American guitar maker and repairman

Flip van Domburg Scipio, known as, Flip Scipio, is an American luthier, owner-operator of Scipio Guitars.

== Career ==
Scipio is a guitar maker and repairman, based in New York and Massachusetts.

=== Early life and education ===
Born in 1959, Scipio grew up outside of Amsterdam in the town of Heiloo. Scipio received his first guitar as a young teen as a gift from his parents.

In 1979, Scipio left his birth country, Holland, with the goal of studying with Paulino Bernabe in Madrid, Spain. Scipio took a job with person who promised him a job working for Bernabe. The promise turned out to be a scam. Scipio was able to briefly meet and speak with Bernabe, but not study with him.

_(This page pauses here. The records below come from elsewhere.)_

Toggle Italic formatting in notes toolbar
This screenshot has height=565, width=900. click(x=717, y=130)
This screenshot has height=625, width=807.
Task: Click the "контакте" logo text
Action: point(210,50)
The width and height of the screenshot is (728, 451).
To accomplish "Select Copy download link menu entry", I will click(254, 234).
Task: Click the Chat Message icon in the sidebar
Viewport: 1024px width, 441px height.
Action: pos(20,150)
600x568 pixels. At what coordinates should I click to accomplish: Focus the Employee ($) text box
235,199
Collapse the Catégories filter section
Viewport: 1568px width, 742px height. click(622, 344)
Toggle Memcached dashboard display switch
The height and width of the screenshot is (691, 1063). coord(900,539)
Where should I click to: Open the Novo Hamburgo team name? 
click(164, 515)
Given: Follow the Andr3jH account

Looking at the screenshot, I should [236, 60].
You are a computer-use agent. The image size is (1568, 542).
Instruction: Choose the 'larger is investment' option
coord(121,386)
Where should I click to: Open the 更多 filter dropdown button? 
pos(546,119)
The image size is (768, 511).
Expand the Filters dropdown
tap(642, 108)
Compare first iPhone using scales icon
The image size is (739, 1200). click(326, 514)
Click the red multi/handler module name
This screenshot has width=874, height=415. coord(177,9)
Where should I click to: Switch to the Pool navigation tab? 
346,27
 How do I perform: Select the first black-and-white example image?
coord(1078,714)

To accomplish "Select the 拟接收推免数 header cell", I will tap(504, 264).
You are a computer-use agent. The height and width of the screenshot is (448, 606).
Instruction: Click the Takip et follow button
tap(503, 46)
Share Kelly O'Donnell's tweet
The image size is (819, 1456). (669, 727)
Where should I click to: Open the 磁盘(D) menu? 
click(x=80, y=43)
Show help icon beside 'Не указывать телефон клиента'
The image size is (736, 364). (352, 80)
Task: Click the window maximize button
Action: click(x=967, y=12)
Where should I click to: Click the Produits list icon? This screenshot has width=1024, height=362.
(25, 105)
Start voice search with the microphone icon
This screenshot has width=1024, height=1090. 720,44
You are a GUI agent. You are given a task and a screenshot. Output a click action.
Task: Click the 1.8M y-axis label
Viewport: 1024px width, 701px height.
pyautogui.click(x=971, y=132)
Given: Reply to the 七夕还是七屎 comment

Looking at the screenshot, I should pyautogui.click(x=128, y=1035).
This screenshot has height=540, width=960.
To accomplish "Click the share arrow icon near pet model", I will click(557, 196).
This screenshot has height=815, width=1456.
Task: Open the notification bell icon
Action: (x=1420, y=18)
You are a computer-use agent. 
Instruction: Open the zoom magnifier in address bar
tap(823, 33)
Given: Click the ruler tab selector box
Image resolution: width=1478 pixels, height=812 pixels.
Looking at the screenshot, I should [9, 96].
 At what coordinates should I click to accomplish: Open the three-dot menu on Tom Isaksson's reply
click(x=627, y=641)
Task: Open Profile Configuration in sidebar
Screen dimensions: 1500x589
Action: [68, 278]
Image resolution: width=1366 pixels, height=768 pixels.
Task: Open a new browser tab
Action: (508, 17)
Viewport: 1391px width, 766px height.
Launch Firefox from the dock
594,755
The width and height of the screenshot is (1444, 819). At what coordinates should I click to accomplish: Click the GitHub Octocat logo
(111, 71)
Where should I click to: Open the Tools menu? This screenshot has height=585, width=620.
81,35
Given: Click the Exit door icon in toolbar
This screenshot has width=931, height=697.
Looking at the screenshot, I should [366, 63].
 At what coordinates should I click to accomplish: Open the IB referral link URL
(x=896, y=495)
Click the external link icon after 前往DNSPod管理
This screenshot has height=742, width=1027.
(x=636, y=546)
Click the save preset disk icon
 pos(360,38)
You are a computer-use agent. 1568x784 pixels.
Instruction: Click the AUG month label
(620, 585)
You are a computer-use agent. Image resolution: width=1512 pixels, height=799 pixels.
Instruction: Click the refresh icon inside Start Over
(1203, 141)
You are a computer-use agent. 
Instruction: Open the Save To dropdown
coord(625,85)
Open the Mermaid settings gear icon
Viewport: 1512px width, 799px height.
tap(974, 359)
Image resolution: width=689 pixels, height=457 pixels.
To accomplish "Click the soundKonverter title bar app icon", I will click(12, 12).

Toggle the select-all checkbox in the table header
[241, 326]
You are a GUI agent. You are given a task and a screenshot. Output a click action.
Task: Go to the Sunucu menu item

In 1980, Scipio took a basic guitar making course from Božo Podunavac. After taking this class, Scipio, returned to Holland and opened up a small guitar building and repair shop. After operating his small shop in Holland, Scipio left to England to study at the London College of Furniture, enrolling in their fretted instrument technology program. Spending three years at the London College of Furniture, Scipio learned to build classical, flamenco, and electric guitars. While studying in London, Scipio worked for an antique hand-tool dealer. Scipio continues to use some of the antique hand-tools he acquired while working for the dealer.

In 2012, Scipio made a guitar while attending the last summer seminar given by José Luis Romanillos, the famed Spanish luthier.

=== Guitar building ===
In 1986, Scipio was able to move to the United States after he was offered a job running the repair department at Guild Guitar Company in Westerly, Rhode Island. When the Guild Guitar Company factory in Westerly closed, Scipio moved to New York. From 1991 to 1997, Scipio ran the repair department for the Mandolin Brothers on Staten Island. In 1997, Scipio started Scipio Guitars on Staten Island, a repair shop and guitar-build shop. The shop was located at 629 Forest Ave, Staten Island, NY 10310. During his time working on Staten Island, Scipio painted guitars for the FDNY.

In 2007, a 72 minute Dutch-English documentary featuring Scipio tilted "Talking Guitars" was released.

In 2018, the Dedee Shattuck Gallery in Westport, Massachusetts, held an exhibit featuring Scipio's guitar work. The exhibit, "Flip Scipio: Talking Guitars," featured drawings and guitars made by Scipio.

Scipio is a 15+ year member of the Guild of American Luthiers.

As of 2021, Scipio's brace wood of choice is sitka spruce.

==== Clientele ====
Scipio's clientele include: Paul McCartney, Jackson Browne, Ry Cooder, Paul Simon, and Rosanne Cash.

== Personal life ==
Scipio is married to bookbinder Mary Elizabeth Pratt.